Vaughan Williams Early Orchestral/Vocal music

Started by Alan Howe, Saturday 16 March 2024, 19:52

Previous topic - Next topic

Alan Howe

...from Dutton, featuring:

Flourish for Glorious John (1957)

Fantasia for piano and orchestra (1896–1902 rev 1904)
edited by Graham Parlett (2011)

The Steersman (1906)
words by Walt Whitman (1819–1892)
realised and orchestrated by Martin Yates (2022)

The Future (ca. 1908)
words by Matthew Arnold (1822–1888)
completed and orchestrated by Martin Yates (2019)

World Premiere Recordings [The Future, The Steersman]

Lucy Crowe, soprano [The Future]
Jacques Imbrailo, baritone [The Steersman]
Andrew Von Oeyen, piano [Fantasia]

BBC Symphony Orchestra
BBC Symphony Chorus/Neil Ferris chorusmaster [The Future, The Steersman]
conducted by
Martin Yates
Thomas Payne (assistant conductor)
https://www.duttonvocalion.co.uk/proddetail.php?prod=CDLX7411

Alan Howe

This is a treasurable CD of RVW's forgotten early music, valuable first of all for his once-discarded 20-minute long 'Fantasia' which sounds like nothing else of the period, although the booklet notes mention Brahms and Rachmaninov - of which I can hear barely a trace! This is the work of a composer determined to be his own man.

'The Steersman' is Vaughan Williams in 'Sea Symphony' mode, which isn't surprising as it was originally intended as an extra movement for that work, preceding the finale. Evidently it is thought that the idiom, being more advanced than the rest of the Sea Symphony, would not have been a good fit; it would also have made the symphony 10 minutes longer! Whatever is the case, this is a superb work.

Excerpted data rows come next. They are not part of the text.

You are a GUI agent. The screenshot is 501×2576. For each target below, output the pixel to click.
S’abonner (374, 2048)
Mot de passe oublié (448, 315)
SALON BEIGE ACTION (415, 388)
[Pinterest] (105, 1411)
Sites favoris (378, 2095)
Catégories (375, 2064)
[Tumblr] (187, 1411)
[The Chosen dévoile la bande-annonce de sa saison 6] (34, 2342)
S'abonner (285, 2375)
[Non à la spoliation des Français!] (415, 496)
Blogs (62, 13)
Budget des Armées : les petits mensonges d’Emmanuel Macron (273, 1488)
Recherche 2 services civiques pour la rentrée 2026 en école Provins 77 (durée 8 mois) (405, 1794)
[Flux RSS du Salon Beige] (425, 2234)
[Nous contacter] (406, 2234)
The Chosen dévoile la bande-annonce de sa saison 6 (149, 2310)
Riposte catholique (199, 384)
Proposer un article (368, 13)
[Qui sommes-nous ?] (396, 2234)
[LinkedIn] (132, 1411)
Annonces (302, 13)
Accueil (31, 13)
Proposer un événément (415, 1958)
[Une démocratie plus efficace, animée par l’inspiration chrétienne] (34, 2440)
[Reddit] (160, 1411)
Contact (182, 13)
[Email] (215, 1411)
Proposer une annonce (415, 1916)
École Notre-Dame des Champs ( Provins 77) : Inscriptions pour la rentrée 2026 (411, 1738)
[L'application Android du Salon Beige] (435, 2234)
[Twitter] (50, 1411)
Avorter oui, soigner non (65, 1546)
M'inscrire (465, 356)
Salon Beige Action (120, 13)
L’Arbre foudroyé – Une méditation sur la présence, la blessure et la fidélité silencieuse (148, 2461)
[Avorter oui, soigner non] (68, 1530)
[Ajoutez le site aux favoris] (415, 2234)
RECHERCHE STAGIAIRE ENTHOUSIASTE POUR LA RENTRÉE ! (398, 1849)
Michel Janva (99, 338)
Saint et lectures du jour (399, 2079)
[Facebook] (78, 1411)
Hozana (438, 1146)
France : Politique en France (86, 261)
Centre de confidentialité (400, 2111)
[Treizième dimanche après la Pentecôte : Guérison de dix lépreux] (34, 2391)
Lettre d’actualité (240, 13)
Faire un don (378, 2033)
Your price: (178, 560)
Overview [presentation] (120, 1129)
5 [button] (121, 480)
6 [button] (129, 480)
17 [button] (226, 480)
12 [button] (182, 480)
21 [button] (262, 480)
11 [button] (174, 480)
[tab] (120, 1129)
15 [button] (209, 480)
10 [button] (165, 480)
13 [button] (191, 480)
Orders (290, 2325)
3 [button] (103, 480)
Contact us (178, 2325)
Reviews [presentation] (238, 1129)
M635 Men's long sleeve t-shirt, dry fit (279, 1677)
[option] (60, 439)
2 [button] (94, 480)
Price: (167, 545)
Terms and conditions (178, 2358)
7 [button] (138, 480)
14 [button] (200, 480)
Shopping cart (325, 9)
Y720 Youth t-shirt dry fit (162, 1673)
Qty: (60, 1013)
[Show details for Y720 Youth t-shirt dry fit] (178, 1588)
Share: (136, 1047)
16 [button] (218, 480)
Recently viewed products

'The Future' seems to be the piece that has required the most reconstruction work on the CD. All I can say is that the result is a blazing 33-minute choral/orchestral masterpiece. This is surely a shoo-in for the Last Night of the Proms. Come on BBC - your resident orchestra and chorus already know the work, so put it on for a wider audience to hear! And kudos to conductor/reconstruction expert, Martin Yates!
 

semloh

Alan, thank you so much for drawing attention to this wonderful release, and for explaining the background. For one reason or another, there is still a lot of VW's music that has never been recorded, and it's heartening to see something new being issued. Martin Yates is a champion!